The Prime Minister had hoped that the TUC would soften its position on a referendum after he insisted that there would be no referendum on the treaty. In a heated debate at its conference in Brighton the TUC backed a call for a referendum amid fears over employment rights and further privati-sation of public services.
The unions are angry that the Government is insisting on an opt-out from social legislation which they say leaves British workers less protected. The GMB, which pushed one of the motions on a referendum, wants the Government to have a referendum and if it does not change its position on the opt-out it will campaign for a “no” vote.
Paul Kenny, general secretary of the GMB, told delegates that the Government had made an election pledge to have a referendum on the European constitution and that the treaty was fundamentally the same thing.

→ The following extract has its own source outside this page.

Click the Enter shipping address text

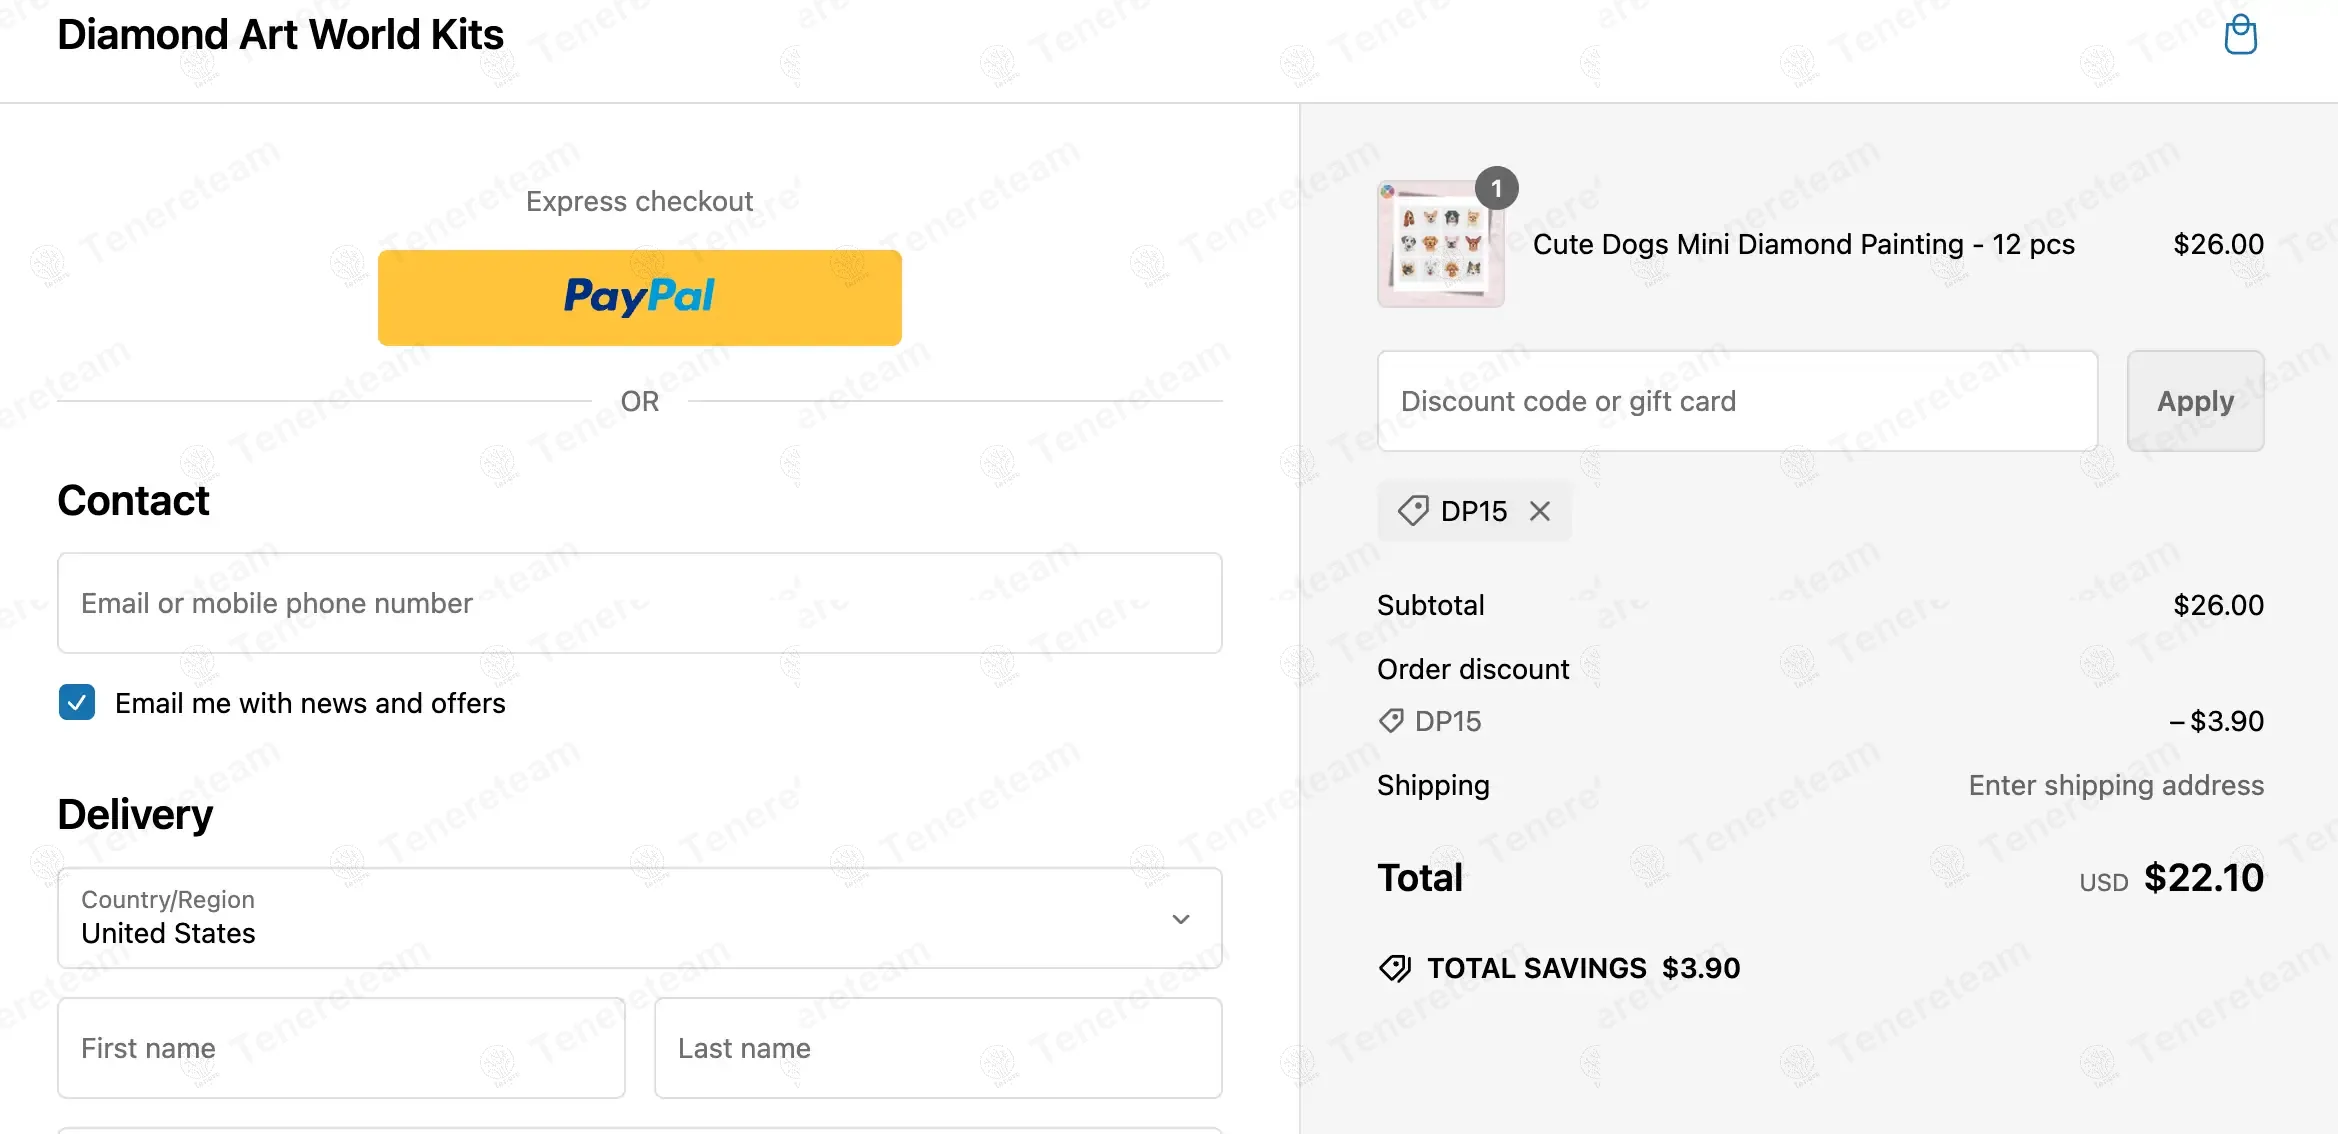(2116, 785)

He cautioned: “The proposed treaty clearly falls within the promise made by the Government to the electorate at the last election. To refuse to honour this by means of ducking and diving may cost the Labour Party at election time.”
Bob Crow, general secretary of the RMT, had asked the TUC to back a call for a referendum and campaign for a “no” vote but that motion was defeated. He said that if there was not a referendum “it would mark a further transfer of power to unelected mandarins in Brussels and undermine democratic advances fought for by working people over the centuries.

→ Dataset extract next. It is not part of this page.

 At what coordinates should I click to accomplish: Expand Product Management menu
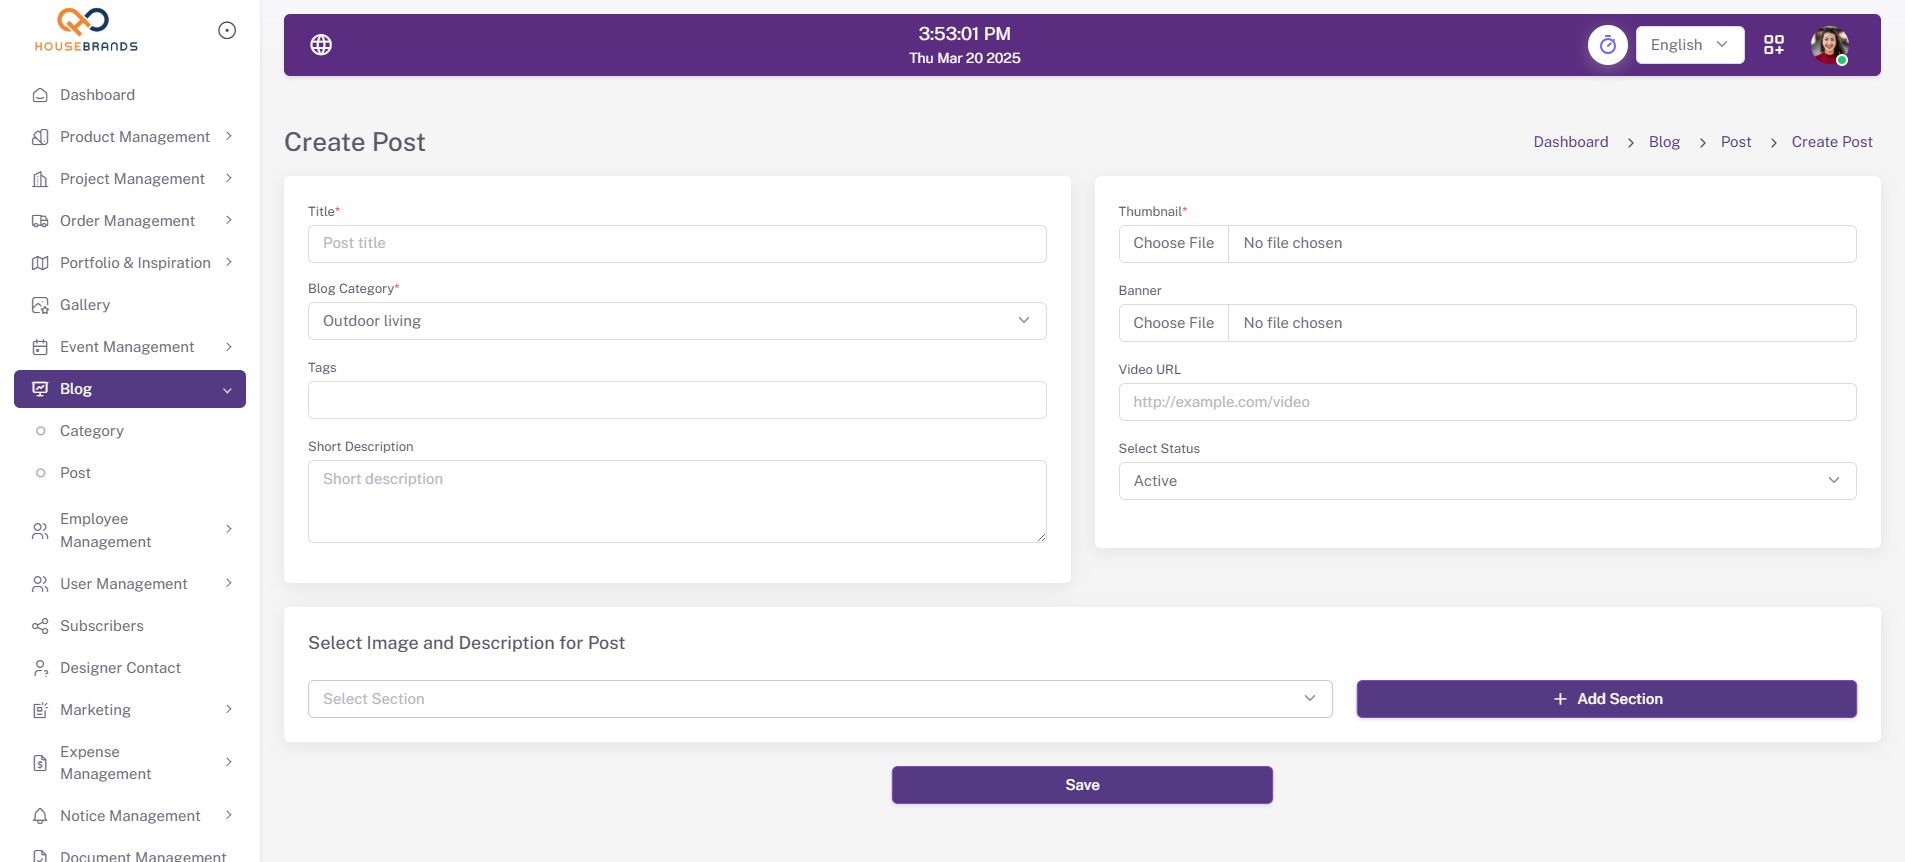[134, 137]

“If a referendum is good enough for the people of Ireland it should be good enough for the people of Britain.”
The call for a referendum was backed by the biggest three unions and many of the others but was opposed by Usdaw, the shopworkers’ union and Community, the steel-workers and textile union.
William Hague, Shadow Foreign Secretary, said: “This deeply embarrassing defeat at the TUC is a result of the Government’s arrogance and its intention to disregard both its own promises and the views of the British public. I hope it will strengthen the determination of many Labour MPs to stand by their own promises to vote for a referendum and to tell Gordon Brown he should do so as well.”
Sir Menzies Campbell, the Liberal Democrat leader whose party may hold the balance of power on any Commons’ vote, threw the Prime Minister a lifeline last night by declaring that his party would not support calls for a referendum on the constitutional treaty.
Sir Menzies said the new draft treaty was sufficiently different from the original to make a referendum unnecessary.
“My judgment is a referendum is not necessary on this document,” Sir Menzies told the Financial Times.
Jim Murphy, the Europe Minister, told the Commons Foreign Affairs Committee yesterday that the Bill to ratify the new constitutional treaty that emerges should be drafted in a manner that allows MPs to table an amendment proposing a referendum. This would probably be early next year.